Incorporated into the new kitchen extension, this handy space for muddy boots and outdoor gear was a must-have for its designer gardener owner. Starter room ideas include smart custom cabinets with pegs for coats and a bench seat and cupboard below for shoes and other outerwear.

Entrance hall

entrance hall with old bench and floor lamp

(Image credit: Polly Eltes)

hallway ideas aimed to create another room in this transitional space. Treasured family antiques – the lamp base and adjustment seat – give a warm look and have been updated with a new cushion and shade.

Stair heaven

staircase with window and neutral runner and blue and white floral wallpaper dark wood chair and desk under the stairs

(Image credit: Polly Eltes)

Across the hall, making the most of every inch, a small partner desk fits neatly under the stairs and is paired with a characterful antique chair.

Staircase ideas worth borrowing from this quiet space include botanical-inspired wallpaper, Beech, by Lewis & Wood, and the neutral runner that complements natural choices elsewhere in the home.

master bedroom

double bedroom with skylights and neutral color scheme with bench at the foot of the bed

(Image credit: Polly Eltes)

Even the bedroom ideas in this house are inspired by nature.
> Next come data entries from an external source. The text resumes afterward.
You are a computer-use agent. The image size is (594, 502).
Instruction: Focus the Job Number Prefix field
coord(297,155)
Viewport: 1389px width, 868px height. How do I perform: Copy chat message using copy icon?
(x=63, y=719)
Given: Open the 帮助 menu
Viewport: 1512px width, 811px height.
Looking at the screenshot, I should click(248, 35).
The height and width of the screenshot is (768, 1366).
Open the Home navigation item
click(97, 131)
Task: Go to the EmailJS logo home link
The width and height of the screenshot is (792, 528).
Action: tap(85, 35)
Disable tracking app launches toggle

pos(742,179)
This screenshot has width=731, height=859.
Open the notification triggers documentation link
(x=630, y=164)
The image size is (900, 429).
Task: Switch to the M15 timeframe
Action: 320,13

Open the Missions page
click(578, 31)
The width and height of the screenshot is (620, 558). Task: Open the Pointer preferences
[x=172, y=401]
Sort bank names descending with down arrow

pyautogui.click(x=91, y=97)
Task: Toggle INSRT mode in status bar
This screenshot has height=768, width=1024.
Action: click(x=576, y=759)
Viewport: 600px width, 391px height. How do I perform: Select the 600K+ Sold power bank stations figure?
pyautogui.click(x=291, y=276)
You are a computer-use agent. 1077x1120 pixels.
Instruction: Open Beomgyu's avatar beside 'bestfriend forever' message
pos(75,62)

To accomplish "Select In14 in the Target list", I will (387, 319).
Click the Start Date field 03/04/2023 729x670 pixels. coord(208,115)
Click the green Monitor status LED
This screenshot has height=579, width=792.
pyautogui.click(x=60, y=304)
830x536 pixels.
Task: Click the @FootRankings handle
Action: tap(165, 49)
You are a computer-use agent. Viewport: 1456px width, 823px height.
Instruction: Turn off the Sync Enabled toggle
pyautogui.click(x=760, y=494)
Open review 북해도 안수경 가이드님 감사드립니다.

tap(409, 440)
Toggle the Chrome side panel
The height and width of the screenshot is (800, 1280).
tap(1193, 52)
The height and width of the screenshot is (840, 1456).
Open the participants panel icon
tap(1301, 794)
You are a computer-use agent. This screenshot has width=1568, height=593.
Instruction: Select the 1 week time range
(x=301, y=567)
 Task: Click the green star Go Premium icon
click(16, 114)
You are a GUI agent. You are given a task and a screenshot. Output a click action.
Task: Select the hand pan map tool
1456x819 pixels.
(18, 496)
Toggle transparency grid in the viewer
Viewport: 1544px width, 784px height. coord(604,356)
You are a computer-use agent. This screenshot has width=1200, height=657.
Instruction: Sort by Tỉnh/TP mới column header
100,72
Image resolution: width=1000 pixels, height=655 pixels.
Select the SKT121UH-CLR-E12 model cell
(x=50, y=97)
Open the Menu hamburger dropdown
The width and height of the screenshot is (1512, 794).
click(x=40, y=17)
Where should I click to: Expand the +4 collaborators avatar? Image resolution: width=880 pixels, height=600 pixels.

The calm layout of this attic bedroom has a country feel. The chests of drawers and bedside lamps were vintage finds, with the dark wood furniture offering a deeper tone of brown that picks up on the earthy highlights of the other accessories in the room.

Shepherd’s hut garden furniture

Shepherds hut in flower garden with hedge and trees behind

(Image credit: Polly Eltes)

A garden designer’s own garden will always be something special, and Ailsa’s certainly is. The vast grounds are divided into separate “rooms” so you can’t take in the whole view at a glance. Tucked into one corner is a charming shepherd’s hut, built by Ailsa’s husband, Ben, from scrap wood. The boundaries of the garden merge with the forest beyond.

Cottage with modern extension and rear garden with mature planting and parasol

(Image credit: Polly Eltes)

For owner Ailsa, the interiors of the house relate to the garden, rather than the other way around. The garden always comes first.

All changes to the house have been designed to make the garden the main focus. Originally a small cottage, built in the 1700s with just two bedrooms, the house is now more usable as a family home. Two phases of building work added three additional bedrooms and a living-dining room, and opened up the main living areas to the garden at the rear of the house.

The importance of the old apple trees and this 300-year-old yew tree was such that Ailsa surrounded them with protective frames to protect them from the worst of the construction work. The trees live, watching over the latest additions to the history of this special home.